Extracted data entries:

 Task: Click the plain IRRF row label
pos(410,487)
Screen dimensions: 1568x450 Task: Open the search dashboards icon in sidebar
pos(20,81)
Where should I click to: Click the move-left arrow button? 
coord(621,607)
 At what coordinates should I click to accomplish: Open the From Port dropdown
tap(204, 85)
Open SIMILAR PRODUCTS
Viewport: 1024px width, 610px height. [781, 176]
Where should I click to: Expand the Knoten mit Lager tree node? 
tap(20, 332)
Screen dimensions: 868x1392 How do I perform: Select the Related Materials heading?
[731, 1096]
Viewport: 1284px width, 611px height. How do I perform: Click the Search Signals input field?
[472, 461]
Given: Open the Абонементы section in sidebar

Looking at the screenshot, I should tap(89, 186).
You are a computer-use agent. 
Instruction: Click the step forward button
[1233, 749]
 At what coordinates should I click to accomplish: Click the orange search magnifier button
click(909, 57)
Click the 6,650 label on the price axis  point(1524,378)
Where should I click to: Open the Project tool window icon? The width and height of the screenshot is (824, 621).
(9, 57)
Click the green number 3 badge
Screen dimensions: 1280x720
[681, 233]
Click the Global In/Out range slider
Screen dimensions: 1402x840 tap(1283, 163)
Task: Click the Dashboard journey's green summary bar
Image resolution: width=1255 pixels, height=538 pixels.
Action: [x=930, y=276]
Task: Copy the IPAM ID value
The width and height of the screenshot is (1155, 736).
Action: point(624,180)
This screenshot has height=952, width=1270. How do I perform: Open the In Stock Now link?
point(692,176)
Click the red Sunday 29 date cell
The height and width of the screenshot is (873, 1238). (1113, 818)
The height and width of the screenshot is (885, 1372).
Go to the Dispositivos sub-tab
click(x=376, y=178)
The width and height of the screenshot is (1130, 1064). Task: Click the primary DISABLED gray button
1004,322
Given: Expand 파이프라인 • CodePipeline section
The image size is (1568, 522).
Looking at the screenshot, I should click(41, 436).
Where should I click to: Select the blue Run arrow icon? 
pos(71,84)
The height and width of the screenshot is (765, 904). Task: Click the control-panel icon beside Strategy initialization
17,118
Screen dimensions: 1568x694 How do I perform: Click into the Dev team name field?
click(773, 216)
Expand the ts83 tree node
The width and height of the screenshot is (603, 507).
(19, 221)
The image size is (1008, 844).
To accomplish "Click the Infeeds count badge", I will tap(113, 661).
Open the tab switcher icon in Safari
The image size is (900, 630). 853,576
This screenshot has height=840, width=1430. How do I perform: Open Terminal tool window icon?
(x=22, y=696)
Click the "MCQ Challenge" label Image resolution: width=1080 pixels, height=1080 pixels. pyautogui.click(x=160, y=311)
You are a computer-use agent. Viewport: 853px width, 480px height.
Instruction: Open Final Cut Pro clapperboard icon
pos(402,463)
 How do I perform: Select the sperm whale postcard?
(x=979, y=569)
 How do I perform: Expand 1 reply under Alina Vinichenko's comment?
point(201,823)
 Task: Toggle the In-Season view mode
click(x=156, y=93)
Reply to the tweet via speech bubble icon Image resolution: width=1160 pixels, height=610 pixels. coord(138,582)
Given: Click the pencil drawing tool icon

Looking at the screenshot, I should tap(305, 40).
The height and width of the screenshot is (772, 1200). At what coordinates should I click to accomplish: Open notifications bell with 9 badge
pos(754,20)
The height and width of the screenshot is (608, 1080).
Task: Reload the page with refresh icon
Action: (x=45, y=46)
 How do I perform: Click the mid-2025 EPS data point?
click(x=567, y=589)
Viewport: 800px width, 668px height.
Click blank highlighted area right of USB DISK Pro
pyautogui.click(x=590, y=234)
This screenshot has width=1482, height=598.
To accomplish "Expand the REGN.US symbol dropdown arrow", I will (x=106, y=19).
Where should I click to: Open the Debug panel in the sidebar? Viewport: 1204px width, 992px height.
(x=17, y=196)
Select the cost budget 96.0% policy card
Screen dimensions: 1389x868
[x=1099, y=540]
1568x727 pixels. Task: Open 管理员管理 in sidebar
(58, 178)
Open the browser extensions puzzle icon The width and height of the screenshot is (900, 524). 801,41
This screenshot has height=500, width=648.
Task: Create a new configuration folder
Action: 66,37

**STATED EXERCISE:** Duplicate the data above, starting at the line containing "Click the red Sunday 29 date cell" and ending at the line containing "(x=22, y=696)".

**FULL SOLUTION:**
Click the red Sunday 29 date cell
The height and width of the screenshot is (873, 1238). (1113, 818)
The height and width of the screenshot is (885, 1372).
Go to the Dispositivos sub-tab
click(x=376, y=178)
The width and height of the screenshot is (1130, 1064). Task: Click the primary DISABLED gray button
1004,322
Given: Expand 파이프라인 • CodePipeline section
The image size is (1568, 522).
Looking at the screenshot, I should click(41, 436).
Where should I click to: Select the blue Run arrow icon? 
pos(71,84)
The height and width of the screenshot is (765, 904). Task: Click the control-panel icon beside Strategy initialization
17,118
Screen dimensions: 1568x694 How do I perform: Click into the Dev team name field?
click(773, 216)
Expand the ts83 tree node
The width and height of the screenshot is (603, 507).
(19, 221)
The image size is (1008, 844).
To accomplish "Click the Infeeds count badge", I will tap(113, 661).
Open the tab switcher icon in Safari
The image size is (900, 630). 853,576
This screenshot has height=840, width=1430. How do I perform: Open Terminal tool window icon?
(x=22, y=696)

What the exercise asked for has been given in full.